BEGIN RECORDS PROVIDED

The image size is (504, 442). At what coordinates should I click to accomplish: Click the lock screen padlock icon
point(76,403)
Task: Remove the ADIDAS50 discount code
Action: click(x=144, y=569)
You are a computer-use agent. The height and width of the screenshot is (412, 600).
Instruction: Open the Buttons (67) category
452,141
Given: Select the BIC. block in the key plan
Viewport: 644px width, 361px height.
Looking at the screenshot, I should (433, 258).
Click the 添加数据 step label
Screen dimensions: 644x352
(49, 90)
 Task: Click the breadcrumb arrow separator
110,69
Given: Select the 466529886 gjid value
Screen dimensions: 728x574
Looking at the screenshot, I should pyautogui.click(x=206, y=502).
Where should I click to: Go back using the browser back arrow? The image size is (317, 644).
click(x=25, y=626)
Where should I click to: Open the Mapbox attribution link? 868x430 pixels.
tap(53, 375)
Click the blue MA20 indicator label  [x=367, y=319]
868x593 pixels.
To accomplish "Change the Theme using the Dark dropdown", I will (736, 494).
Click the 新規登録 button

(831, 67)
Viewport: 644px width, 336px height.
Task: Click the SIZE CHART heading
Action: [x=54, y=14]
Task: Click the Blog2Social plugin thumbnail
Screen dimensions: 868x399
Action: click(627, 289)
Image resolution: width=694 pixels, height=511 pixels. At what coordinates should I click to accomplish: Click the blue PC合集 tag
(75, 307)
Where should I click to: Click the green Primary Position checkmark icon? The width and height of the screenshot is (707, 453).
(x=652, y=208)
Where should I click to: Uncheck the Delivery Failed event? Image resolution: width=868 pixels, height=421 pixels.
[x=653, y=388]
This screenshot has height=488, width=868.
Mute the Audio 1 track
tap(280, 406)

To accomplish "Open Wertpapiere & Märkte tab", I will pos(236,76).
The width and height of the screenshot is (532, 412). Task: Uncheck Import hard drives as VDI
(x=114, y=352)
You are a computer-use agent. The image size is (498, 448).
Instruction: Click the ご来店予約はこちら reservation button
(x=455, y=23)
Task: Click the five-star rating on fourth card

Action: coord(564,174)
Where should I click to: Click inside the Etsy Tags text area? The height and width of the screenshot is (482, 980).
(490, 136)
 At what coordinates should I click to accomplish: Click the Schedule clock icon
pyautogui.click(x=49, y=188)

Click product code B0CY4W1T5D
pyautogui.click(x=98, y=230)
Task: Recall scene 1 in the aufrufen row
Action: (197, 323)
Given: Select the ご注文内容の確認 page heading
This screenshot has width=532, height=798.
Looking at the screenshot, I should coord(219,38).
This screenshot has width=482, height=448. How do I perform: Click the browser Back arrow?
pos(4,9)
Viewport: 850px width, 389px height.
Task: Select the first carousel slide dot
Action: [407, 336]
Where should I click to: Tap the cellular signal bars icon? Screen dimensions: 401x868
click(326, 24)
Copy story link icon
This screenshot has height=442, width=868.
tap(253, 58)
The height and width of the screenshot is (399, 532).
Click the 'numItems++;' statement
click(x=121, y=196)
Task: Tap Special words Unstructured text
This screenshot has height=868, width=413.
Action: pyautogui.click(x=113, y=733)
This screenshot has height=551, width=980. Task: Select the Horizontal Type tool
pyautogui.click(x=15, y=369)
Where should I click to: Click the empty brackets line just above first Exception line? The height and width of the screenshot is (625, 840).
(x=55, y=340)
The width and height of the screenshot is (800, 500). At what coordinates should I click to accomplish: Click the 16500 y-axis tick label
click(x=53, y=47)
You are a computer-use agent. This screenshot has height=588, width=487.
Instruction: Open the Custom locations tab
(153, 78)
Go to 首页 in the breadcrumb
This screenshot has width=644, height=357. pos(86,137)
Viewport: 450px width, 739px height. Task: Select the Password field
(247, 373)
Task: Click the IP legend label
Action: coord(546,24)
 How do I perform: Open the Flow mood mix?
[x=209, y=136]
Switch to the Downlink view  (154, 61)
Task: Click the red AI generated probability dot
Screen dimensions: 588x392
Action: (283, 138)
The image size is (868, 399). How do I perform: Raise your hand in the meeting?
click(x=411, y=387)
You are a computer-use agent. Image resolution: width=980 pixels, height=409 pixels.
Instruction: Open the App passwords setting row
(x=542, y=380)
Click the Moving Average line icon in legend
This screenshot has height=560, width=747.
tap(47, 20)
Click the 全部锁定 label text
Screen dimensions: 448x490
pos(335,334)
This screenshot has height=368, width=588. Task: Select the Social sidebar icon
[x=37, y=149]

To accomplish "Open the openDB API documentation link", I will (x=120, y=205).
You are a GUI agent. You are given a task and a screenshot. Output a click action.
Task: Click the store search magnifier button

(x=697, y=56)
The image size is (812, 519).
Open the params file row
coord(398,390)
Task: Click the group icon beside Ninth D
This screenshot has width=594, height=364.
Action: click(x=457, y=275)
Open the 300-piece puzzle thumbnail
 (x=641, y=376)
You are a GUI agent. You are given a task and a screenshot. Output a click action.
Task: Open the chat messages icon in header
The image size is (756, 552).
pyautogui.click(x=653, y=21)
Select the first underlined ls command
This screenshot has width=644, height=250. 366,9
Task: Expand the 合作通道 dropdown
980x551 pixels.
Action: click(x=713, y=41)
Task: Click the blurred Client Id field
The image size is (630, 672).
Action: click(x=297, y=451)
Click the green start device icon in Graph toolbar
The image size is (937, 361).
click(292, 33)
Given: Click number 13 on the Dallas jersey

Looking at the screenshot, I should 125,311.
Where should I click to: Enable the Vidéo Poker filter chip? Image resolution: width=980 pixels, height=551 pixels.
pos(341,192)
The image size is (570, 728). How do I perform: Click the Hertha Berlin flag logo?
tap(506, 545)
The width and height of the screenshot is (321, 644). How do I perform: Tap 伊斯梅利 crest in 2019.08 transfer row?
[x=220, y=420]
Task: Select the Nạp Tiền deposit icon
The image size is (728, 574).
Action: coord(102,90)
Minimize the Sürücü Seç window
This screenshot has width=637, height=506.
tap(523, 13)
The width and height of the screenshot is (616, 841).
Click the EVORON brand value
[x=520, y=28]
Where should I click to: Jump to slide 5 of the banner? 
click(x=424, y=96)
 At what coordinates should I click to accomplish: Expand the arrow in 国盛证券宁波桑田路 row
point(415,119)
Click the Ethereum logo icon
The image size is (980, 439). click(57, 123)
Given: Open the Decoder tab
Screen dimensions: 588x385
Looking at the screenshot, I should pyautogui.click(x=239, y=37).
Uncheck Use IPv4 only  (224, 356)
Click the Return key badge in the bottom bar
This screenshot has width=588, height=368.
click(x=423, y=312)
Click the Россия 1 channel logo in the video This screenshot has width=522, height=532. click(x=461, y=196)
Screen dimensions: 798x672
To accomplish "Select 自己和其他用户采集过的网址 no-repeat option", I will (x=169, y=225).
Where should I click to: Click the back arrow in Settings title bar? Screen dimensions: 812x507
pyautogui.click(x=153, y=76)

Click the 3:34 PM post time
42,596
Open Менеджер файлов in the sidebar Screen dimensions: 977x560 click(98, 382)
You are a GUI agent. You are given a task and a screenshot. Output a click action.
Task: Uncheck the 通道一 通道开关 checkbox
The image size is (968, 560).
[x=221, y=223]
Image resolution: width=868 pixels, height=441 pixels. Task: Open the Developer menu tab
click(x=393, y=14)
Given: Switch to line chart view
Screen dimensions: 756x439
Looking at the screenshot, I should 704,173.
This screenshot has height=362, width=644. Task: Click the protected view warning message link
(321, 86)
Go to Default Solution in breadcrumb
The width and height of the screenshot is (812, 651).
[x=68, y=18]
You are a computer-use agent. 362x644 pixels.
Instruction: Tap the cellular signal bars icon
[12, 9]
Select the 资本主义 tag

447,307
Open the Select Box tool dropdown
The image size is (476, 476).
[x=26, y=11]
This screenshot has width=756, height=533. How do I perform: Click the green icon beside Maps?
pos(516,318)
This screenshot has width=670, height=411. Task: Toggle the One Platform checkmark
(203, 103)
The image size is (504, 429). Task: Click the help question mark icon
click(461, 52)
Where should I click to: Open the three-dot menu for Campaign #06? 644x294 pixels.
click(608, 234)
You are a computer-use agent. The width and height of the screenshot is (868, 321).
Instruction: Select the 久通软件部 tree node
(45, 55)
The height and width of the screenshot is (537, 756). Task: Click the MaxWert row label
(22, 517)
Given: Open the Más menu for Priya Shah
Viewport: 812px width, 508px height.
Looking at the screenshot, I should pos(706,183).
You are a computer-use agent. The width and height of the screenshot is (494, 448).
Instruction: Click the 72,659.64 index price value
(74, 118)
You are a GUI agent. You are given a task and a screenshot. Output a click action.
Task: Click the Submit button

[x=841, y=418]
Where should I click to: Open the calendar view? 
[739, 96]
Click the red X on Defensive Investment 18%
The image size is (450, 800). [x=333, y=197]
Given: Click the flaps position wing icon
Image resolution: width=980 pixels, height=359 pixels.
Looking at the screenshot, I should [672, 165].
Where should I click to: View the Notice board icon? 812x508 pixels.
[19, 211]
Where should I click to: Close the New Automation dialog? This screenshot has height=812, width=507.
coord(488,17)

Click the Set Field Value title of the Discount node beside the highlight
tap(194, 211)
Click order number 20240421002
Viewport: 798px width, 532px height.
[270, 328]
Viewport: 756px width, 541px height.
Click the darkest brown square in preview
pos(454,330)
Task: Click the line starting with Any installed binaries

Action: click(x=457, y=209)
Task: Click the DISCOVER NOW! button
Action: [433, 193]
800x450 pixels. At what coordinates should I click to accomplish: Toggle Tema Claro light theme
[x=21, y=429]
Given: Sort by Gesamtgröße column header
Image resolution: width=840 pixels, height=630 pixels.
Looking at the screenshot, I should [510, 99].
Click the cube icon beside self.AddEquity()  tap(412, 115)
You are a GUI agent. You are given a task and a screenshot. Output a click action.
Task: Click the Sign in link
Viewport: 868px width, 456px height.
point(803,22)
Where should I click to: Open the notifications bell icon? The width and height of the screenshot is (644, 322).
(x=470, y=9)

END RECORDS PROVIDED

**TASK INSTRUCTIONS:** Copy out all lines above that include the string "Switch".

**EXERCISE ANSWER:**
Switch to the Downlink view  (154, 61)
Given: Switch to line chart view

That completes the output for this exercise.